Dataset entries
== == ==
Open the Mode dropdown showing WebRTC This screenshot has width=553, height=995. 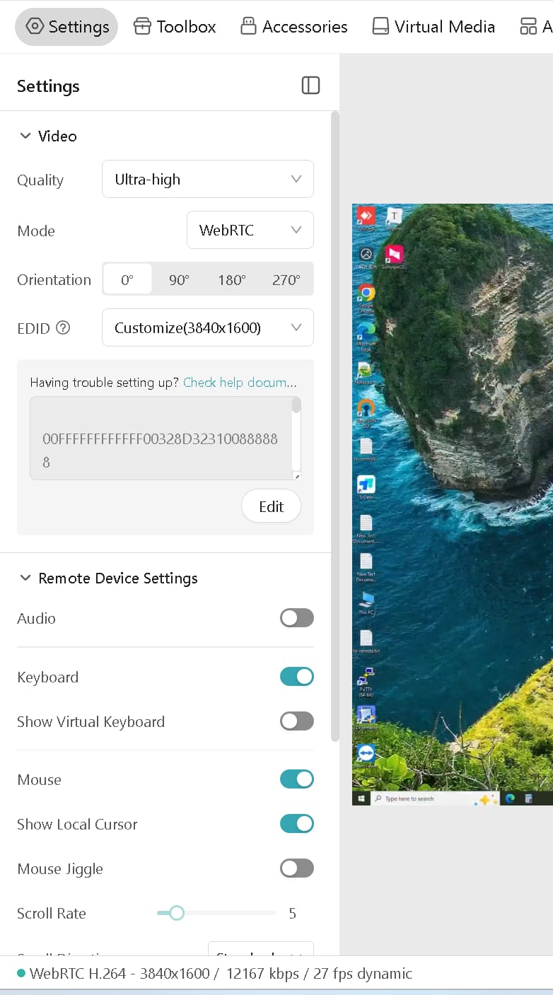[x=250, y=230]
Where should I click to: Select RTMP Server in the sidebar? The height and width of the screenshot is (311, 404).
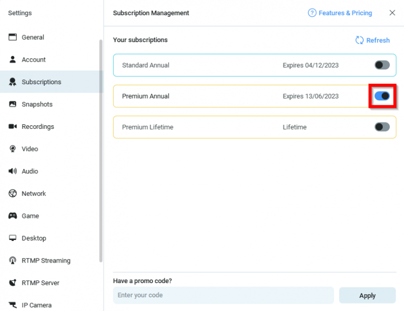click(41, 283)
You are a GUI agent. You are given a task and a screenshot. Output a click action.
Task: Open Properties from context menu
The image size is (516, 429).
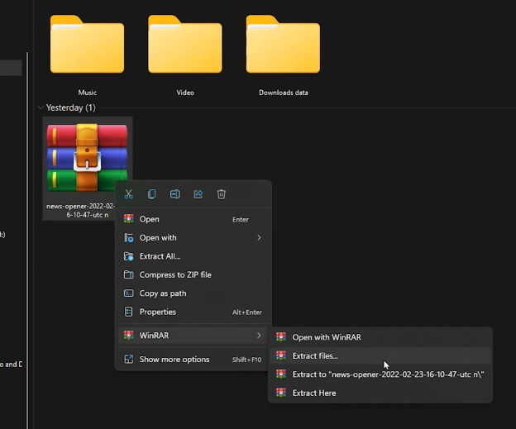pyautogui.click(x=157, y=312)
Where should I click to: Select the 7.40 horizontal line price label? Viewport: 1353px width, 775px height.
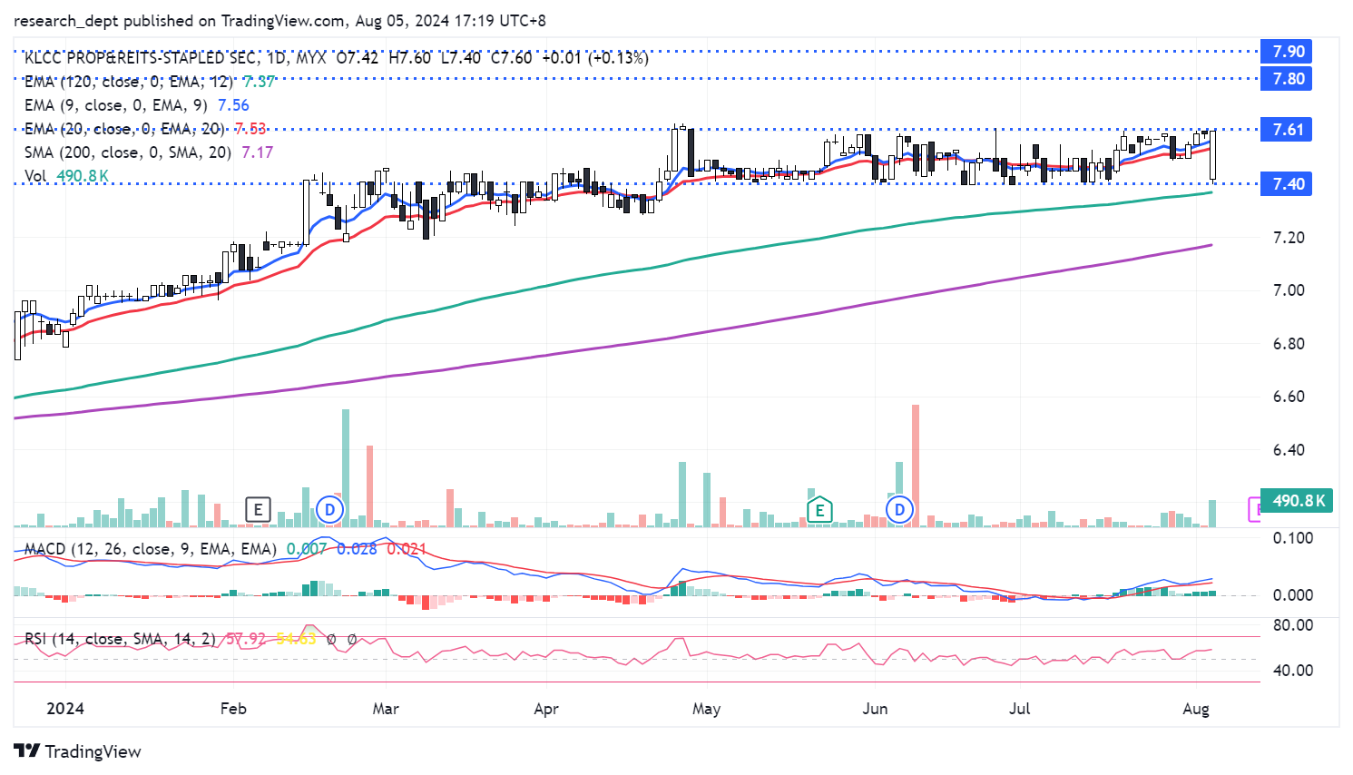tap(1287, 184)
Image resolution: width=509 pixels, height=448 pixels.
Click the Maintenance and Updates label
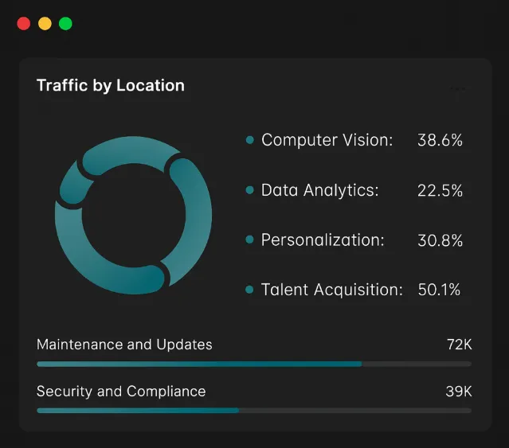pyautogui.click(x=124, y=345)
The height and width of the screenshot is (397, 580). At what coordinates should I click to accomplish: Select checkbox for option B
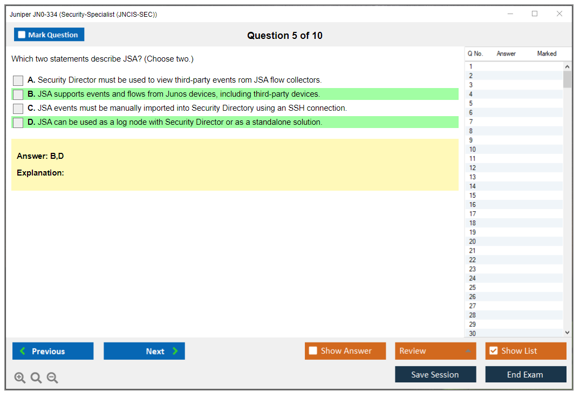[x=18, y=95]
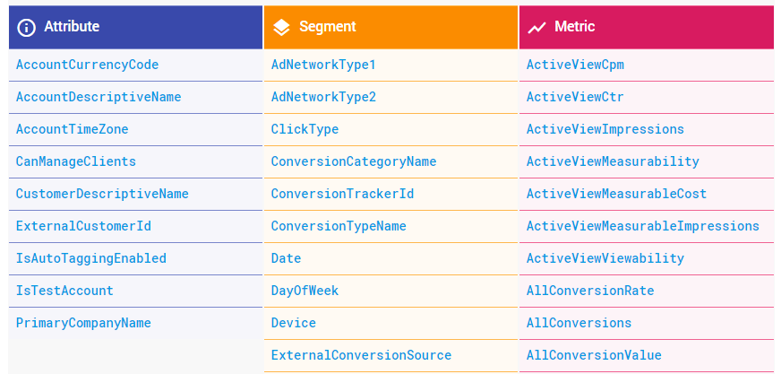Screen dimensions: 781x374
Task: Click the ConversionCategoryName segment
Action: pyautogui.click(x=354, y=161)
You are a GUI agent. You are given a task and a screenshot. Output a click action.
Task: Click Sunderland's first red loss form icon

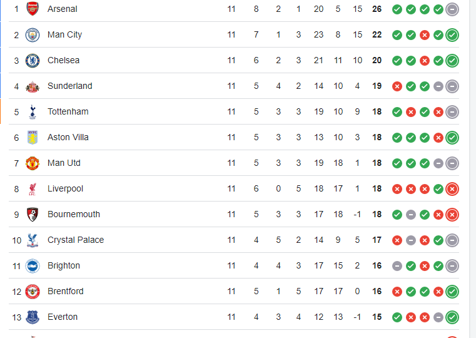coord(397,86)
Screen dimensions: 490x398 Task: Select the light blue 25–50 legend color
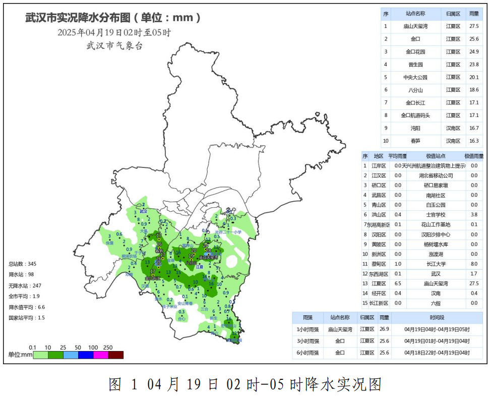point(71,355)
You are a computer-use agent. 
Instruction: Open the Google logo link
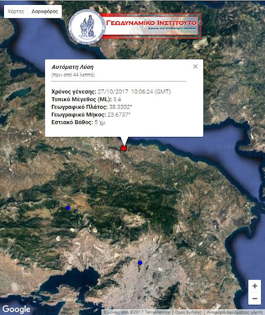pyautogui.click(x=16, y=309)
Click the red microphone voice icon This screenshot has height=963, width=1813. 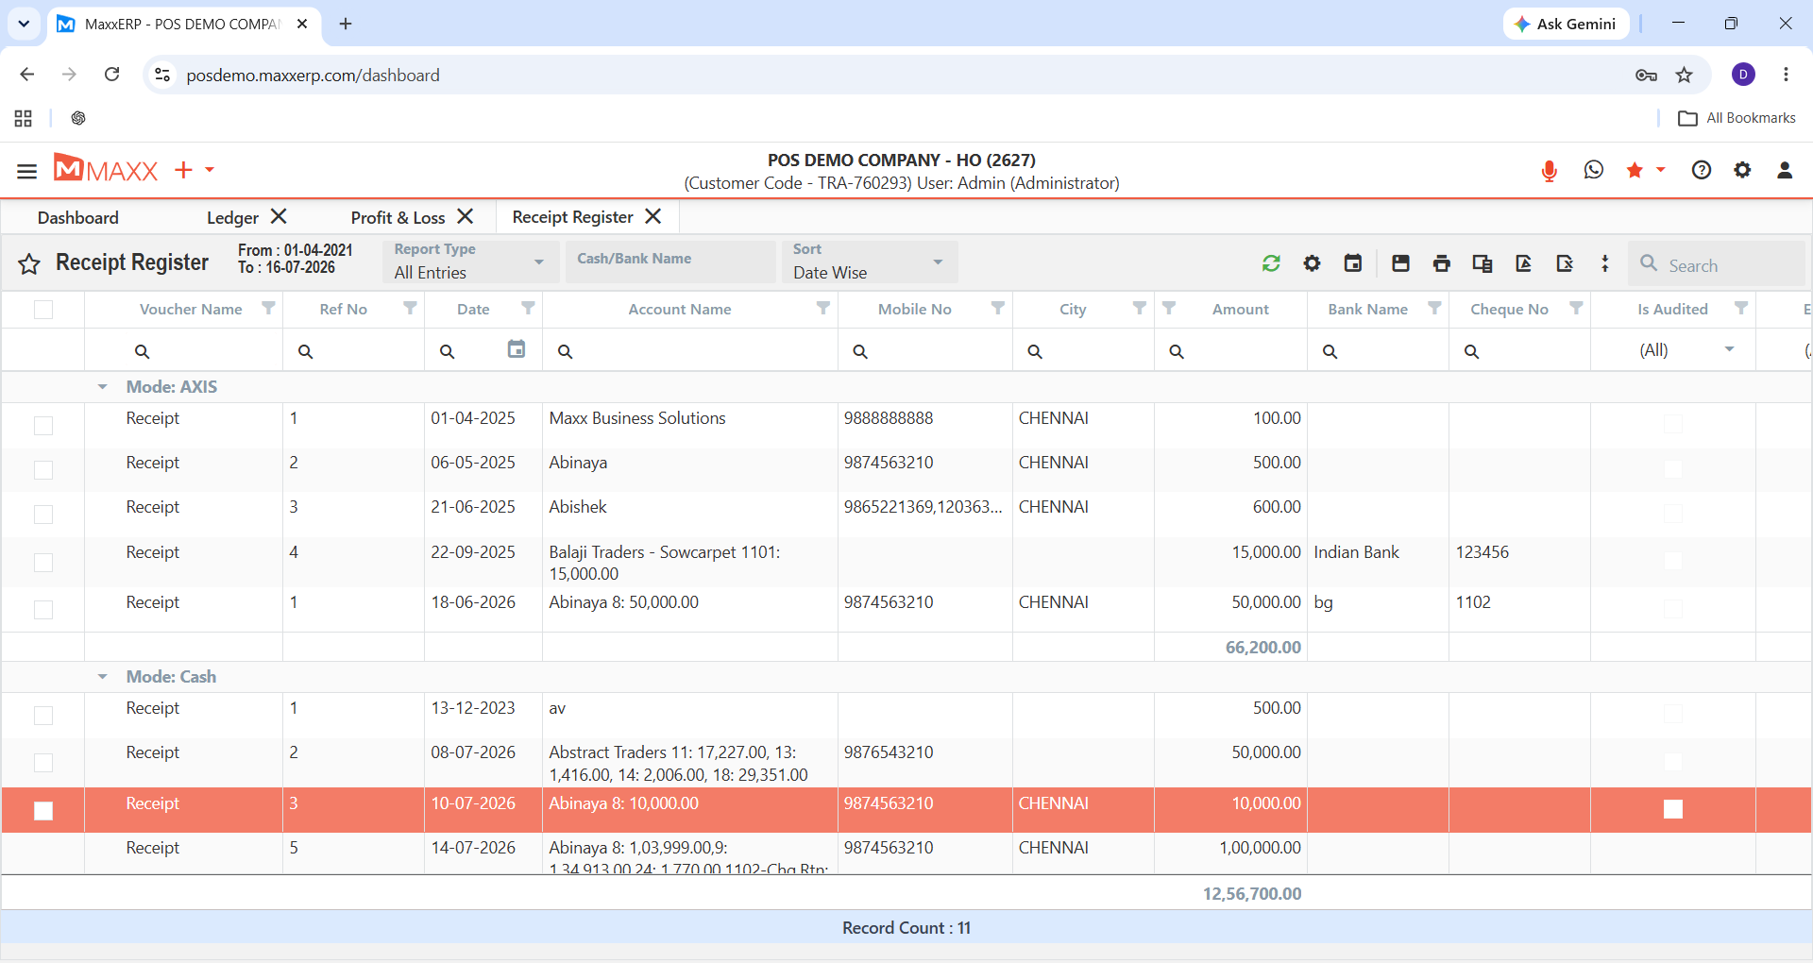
== == ==
- EXERCISE DIRECTIONS: Within the entries above, the lines from the one containing "Where should I click to: Select RTMP" through the one containing "Image resolution: width=509" are to be transcribed exactly, ends included, pictures excluded.

- PROBLEM SOLUTION:
Where should I click to: Select RTMP Server in the sidebar? The height and width of the screenshot is (311, 404).
click(41, 283)
You are a GUI agent. You are given a task and a screenshot. Output a click action.
Task: Open Properties from context menu
The image size is (516, 429).
pyautogui.click(x=157, y=312)
Where should I click to: Select the 7.40 horizontal line price label? Viewport: 1353px width, 775px height.
tap(1287, 184)
Image resolution: width=509 pixels, height=448 pixels.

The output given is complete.